Exact copy, pictures omitted: the line holding "This screenshot has width=1233, height=952." and every line after it down to the end of the entries.

Entries shown section start

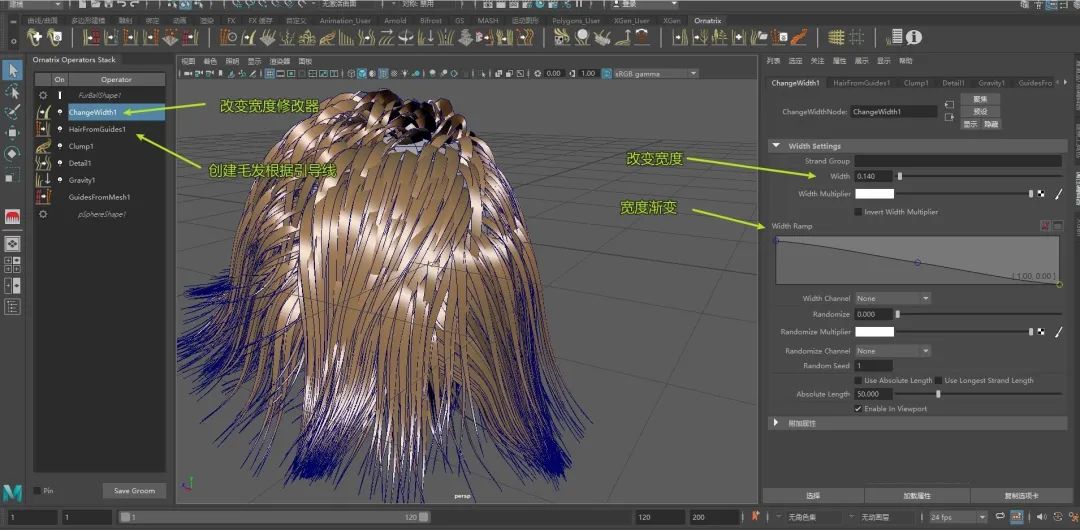This screenshot has height=530, width=1080.
Task: Click the 加载属性 button at panel bottom
Action: click(x=916, y=496)
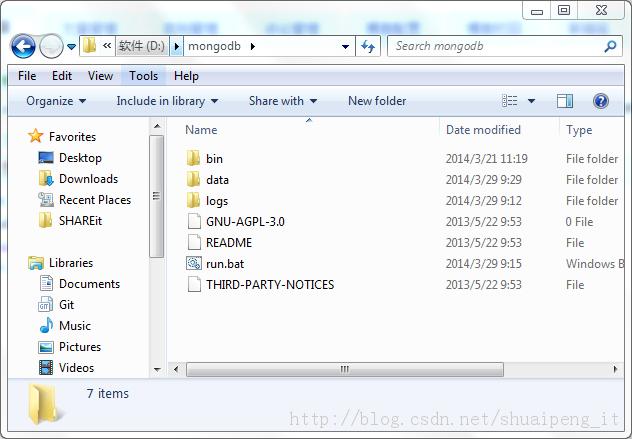Click the refresh button beside address bar
Viewport: 632px width, 439px height.
click(368, 46)
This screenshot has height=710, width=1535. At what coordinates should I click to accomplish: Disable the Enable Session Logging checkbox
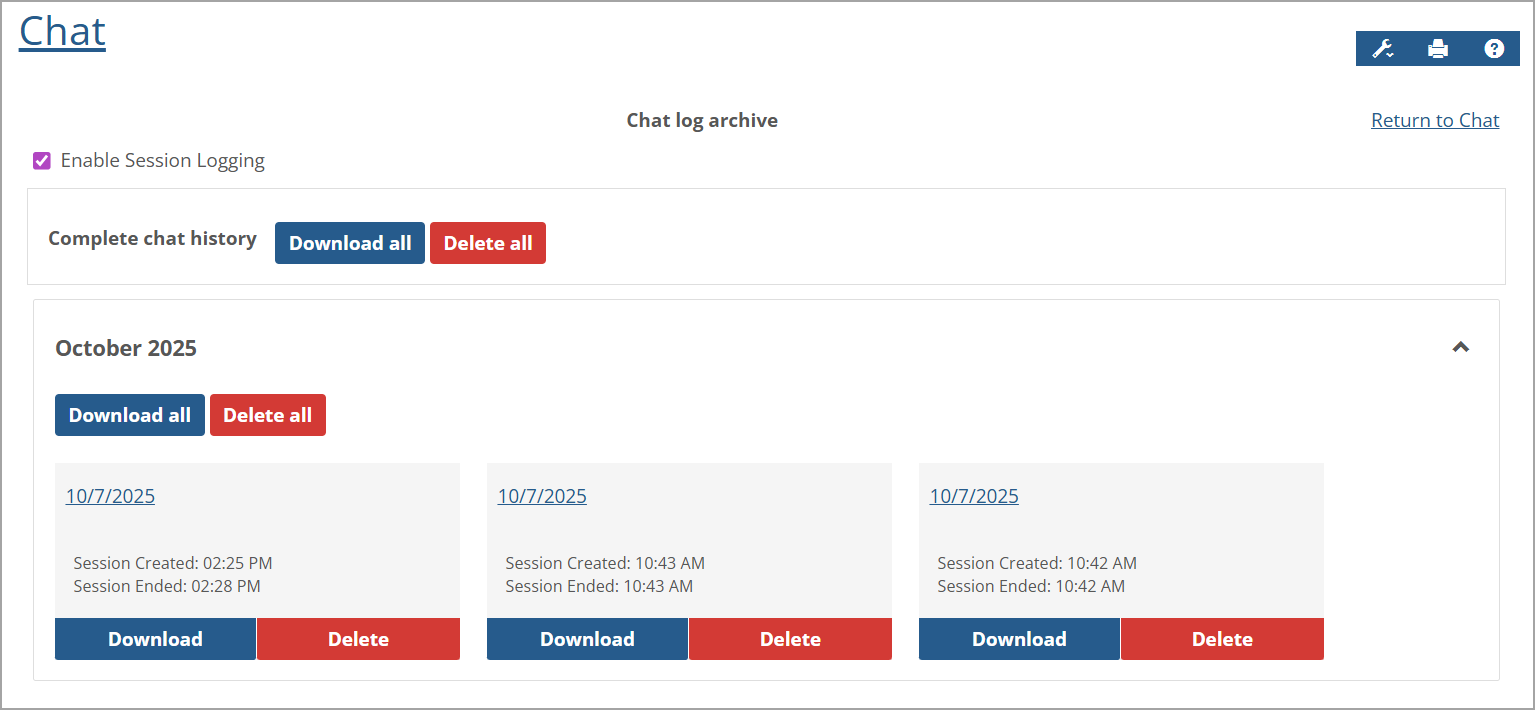pyautogui.click(x=41, y=160)
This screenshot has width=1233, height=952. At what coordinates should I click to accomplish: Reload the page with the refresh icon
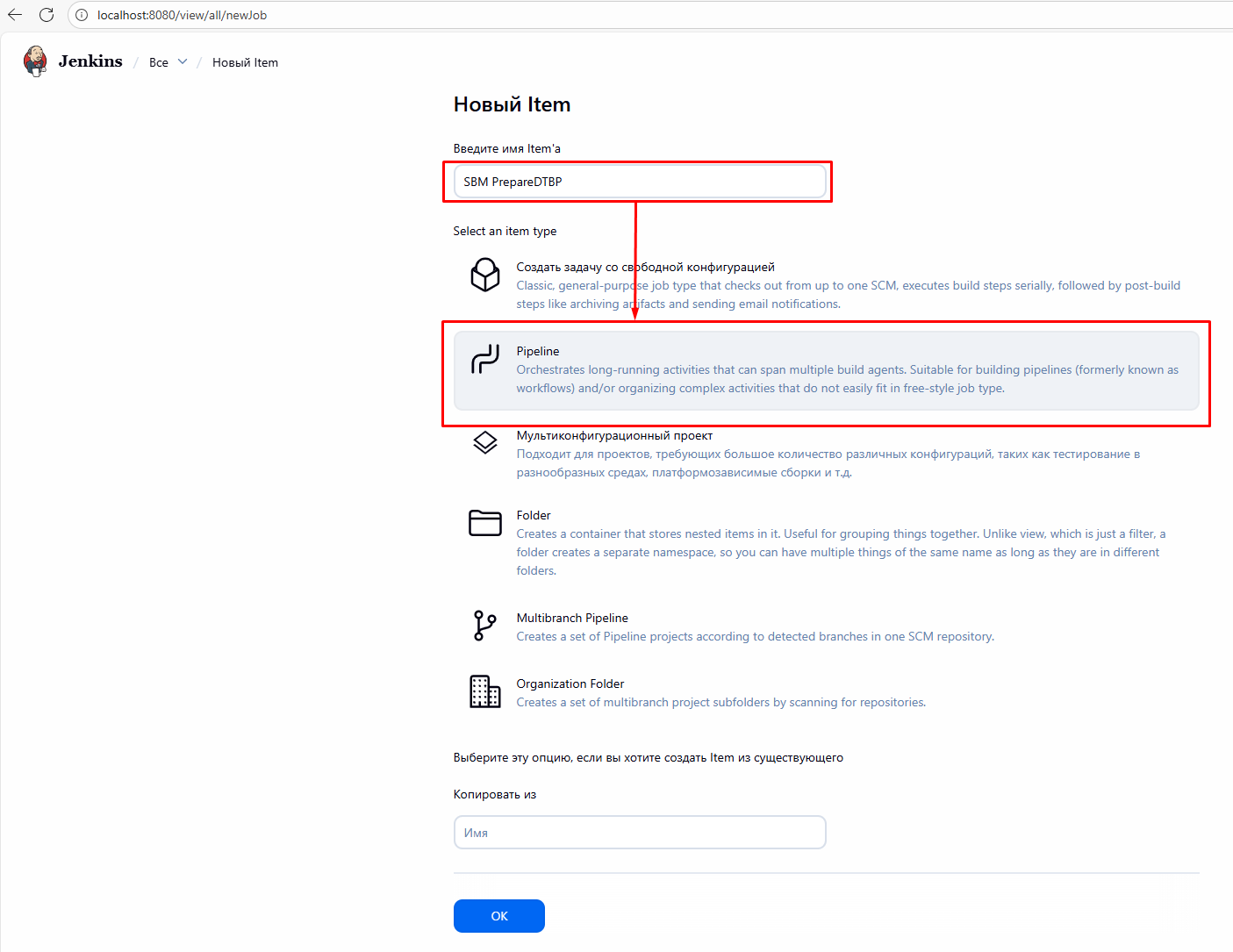click(x=47, y=15)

Entries shown section end

» **Reply**
This screenshot has width=1233, height=952. At what coordinates should I click to accomplish: Reload the page with the refresh icon
click(x=47, y=15)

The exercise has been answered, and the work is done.